Actually, your experience is common. Cables are a poor substitute for other components, but as part of the audio chain they usually matter depending on:

  • transparency of audio chain
  • individual hearing ability 
  • room conditions 
  • ambient noise

Differences usually might be none-slight, and more rarely significantly positive. So spend very judiciously on cables and ignore the marketing hype.

I generally believe the minimum is to upgrade stock cabling to at least a reputable audio cable.  Beyond that spend carefully.

Measurement note- I guessing most of us do not know how to measure the effects of dielectric coverings. Air-only(no-dielectric) is latest cable wisdom for the idea insulator, as such many modern designs try to minimize contact (increase air gaps). It’s not just the dielectric itself, but how to measure the effectiveness including engineered air gaps.

But please don’t conflate a subjective experience with scientific objectivity.

What exactly is scientific objectivity?  ..... taking measurements and looking for repeatability?  If I go into a music store and hit a key on upright pianos, Kimball, Kawaii, Yamaha, and then proceed to the back room with a Steinway concert grand, do I need a rack of electrical test equipment driven by a room of specifically placed microphones, to prove to me that there is a significant audible difference?  Of course not - the dynamics, the strong fundamental, the follow-on harmonic structures and decays make it very clear as to why the Steinway is deep into 6 figures.

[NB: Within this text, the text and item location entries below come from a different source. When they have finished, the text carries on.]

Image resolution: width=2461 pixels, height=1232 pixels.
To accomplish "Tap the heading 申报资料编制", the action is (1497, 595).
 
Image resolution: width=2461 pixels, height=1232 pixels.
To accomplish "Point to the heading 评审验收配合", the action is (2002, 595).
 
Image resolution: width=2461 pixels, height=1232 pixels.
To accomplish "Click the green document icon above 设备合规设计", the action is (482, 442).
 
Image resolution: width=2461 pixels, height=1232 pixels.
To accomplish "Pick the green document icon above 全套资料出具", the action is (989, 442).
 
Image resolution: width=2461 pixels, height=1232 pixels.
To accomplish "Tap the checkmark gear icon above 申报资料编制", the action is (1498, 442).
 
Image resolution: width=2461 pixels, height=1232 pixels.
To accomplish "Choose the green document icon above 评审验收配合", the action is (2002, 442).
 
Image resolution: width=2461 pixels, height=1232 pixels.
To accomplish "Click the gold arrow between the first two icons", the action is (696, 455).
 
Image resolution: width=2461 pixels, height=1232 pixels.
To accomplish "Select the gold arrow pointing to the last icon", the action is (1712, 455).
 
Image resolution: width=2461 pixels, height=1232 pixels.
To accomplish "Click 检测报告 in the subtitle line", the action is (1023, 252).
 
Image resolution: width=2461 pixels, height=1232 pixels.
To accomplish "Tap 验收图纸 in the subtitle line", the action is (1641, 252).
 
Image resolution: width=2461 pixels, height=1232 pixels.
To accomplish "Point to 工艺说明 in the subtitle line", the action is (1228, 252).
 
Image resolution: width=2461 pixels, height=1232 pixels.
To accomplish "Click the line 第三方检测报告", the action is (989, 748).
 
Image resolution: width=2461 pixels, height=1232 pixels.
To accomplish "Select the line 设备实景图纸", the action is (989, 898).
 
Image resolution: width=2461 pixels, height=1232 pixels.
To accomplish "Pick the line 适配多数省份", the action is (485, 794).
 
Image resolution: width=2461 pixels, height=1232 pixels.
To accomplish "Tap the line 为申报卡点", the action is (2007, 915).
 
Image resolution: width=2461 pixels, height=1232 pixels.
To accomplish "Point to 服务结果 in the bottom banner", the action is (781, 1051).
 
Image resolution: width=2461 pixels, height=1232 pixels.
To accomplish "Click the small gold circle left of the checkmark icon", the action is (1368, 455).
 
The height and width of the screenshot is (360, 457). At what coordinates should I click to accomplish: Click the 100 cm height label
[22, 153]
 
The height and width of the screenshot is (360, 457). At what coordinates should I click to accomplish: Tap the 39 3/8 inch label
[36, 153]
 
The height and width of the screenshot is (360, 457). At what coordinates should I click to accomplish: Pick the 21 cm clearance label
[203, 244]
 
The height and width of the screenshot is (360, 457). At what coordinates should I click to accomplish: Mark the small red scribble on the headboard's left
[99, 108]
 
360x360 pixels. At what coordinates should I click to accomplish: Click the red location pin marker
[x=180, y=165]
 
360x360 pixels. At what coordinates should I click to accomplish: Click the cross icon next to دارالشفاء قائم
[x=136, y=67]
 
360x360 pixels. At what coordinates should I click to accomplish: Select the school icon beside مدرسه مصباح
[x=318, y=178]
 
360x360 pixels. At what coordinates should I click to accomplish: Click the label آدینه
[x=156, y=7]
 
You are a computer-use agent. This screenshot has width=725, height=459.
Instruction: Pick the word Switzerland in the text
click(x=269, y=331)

The above is an extreme example but the same is applicable to very very few cables products vs. ALL the rest out there.  It is very easy to put together a system of high performing sources and electronics and botch it all up by using cables that severely or completely destroy the 3D presentation within the music.  And sadly this is all too often the case at audio shows.  But some exhibitors just get it right in tiny rooms, even with horrible accoustics.

And while we’re at it — let’s drop the “my system is so revealing I can hear everything” angle.

I assume that this was directed at me.  Actually, I have heard a few such systems out there and they have been my target for decades.    So I am not "dropping" anything.  My comments above were to simply share what a couple cable products can do to bring out the 3D that can be breathtaking once you hear it.  And again, sadly, a small fraction of systems out there can pull it off.  A big reason for this is that few cable products can pull it off.  For all the other cable products out there, it’s mostly about trading one set of tonal incoherency issues for another set to compensate and attempt to achieve system tonal coherency.  This is the dreaded, "synergy".